The essential story of Sept. 11 is straightforward. A group of 19 men spent months in the U.S. preparing for the hijackings. The cell had earlier been headquartered in Hamburg, Germany, where its alleged ringleader, an Egyptian named Mohamed Atta, 33, had lived off and on for eight years. Atta is thought to have piloted Flight 11, the first to make impact; two of the other suspected pilots, Marwan Al-Shehhi and Ziad Samir Jarrah, were also residents of the Hamburg region. The Hamburg cell, in turn, is thought to have been an operating unit of a worldwide network of terrorists called al-Qaeda, the name of whose reclusive leader is now known all over the world: Osama bin Laden.
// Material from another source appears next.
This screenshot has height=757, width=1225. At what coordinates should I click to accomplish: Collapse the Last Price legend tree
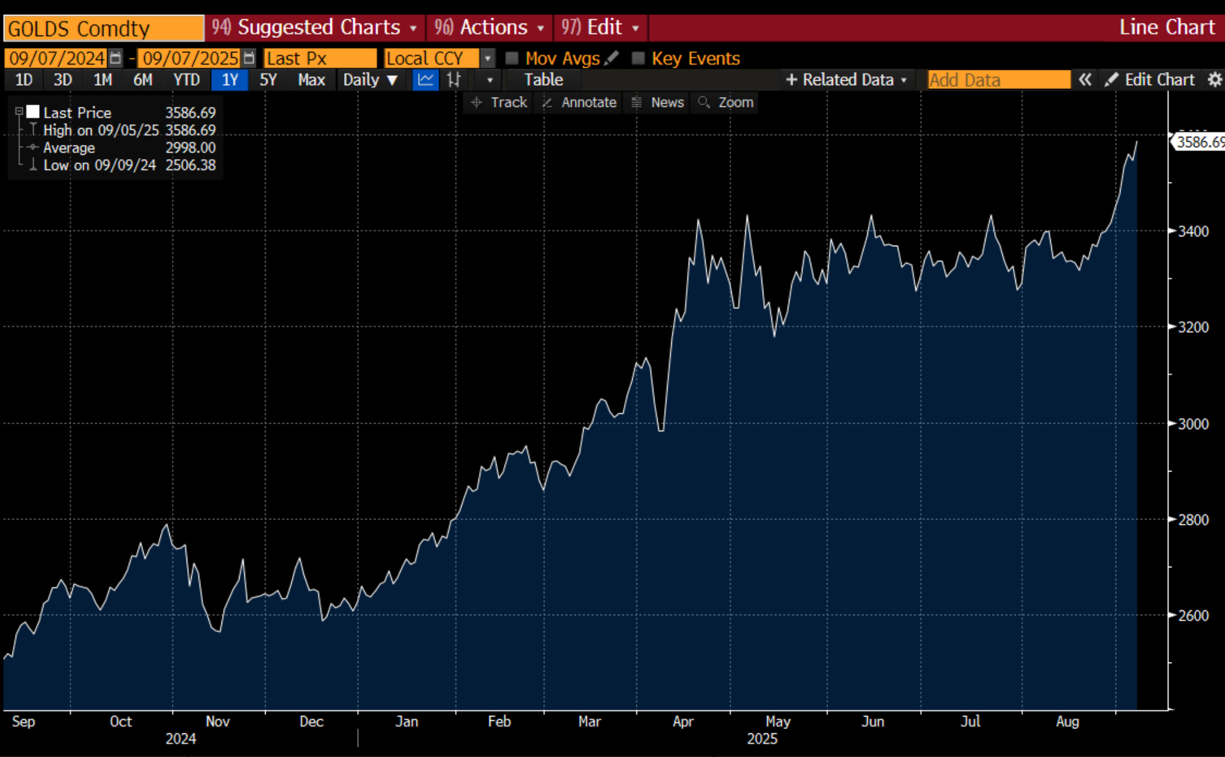19,112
Al-Qaeda had its origins in the long war against the Soviet occupation of Afghanistan. After Soviet troops invaded the country in 1979, Muslims flocked to join the local mujahedin in fighting them. In Peshawar, Pakistan, which acted as the effective headquarters of the resistance, a group whose spiritual leader was a Palestinian academic called Abdallah Azzam established a service organization to provide logistics and religious instruction to the fighters. The operation came to be known as al-Qaeda al-Sulbah — the "solid base." Much of its financing came from bin Laden, an acolyte of Azzam's who was one of the many heirs to a huge Saudi fortune derived from a family construction business. Also in Peshawar was Ayman Al-Zawahiri, an Egyptian doctor who had been a constant figure in the bewildering mosaic of radical Islamic groups since the late 1970s. Al-Zawahiri, who acted primarily as a physician in Peshawar, led a group usually called Al Jihad; by 1998, his organization was effectively merged into al-Qaeda.

In 1989, while on his way with his two sons to Friday prayers in Peshawar, Azzam was killed by a massive explosion. His killers have never been identified; Azzam had many enemies. But by the time of his death, the group around al-Qaeda were debating what to do with the skills and resources that they had acquired. The decision was taken to keep the organization intact and use it to fight for a purer form of Islam. The initial target was not the U.S. but the governments of Saudi Arabia and Egypt, which al-Qaeda claimed were corrupt and too beholden to the U.S. It was only after the Gulf War, by which time bin Laden had moved his operations to Sudan (he would later be forced to shift back to Afghanistan), that he started to target Americans. To all but insiders, he first became notorious in 1998, when al-Qaeda operatives exploded truck bombs at the American embassies in Kenya and Tanzania, killing 12 Americans and hundreds of locals. Since then there has been a steady drumbeat of attacks linked to al-Qaeda — some successful, some not — on American targets and those of U.S. allies around the world.

Al-Qaeda has its headquarters in training camps in Afghanistan. In addition to directing its own attacks, it acts as an umbrella group, financing and subcontracting operations to local networks like Algeria's Armed Islamic Group (gia), a terrorist organization active throughout Europe. The camps in Afghanistan play a vital role. Whatever network they may originally have been aligned with, visitors to the camps meet men from other groups, forge relationships and acquire the stature of soldiers in a holy war. The high command of the group includes bin Laden, al-Zawahiri and Abu Zubaydah, a Saudi-born Palestinian who was identified in an American court case in July as the organizer of the camps and who investigators believe may be al-Qaeda's director of international operations.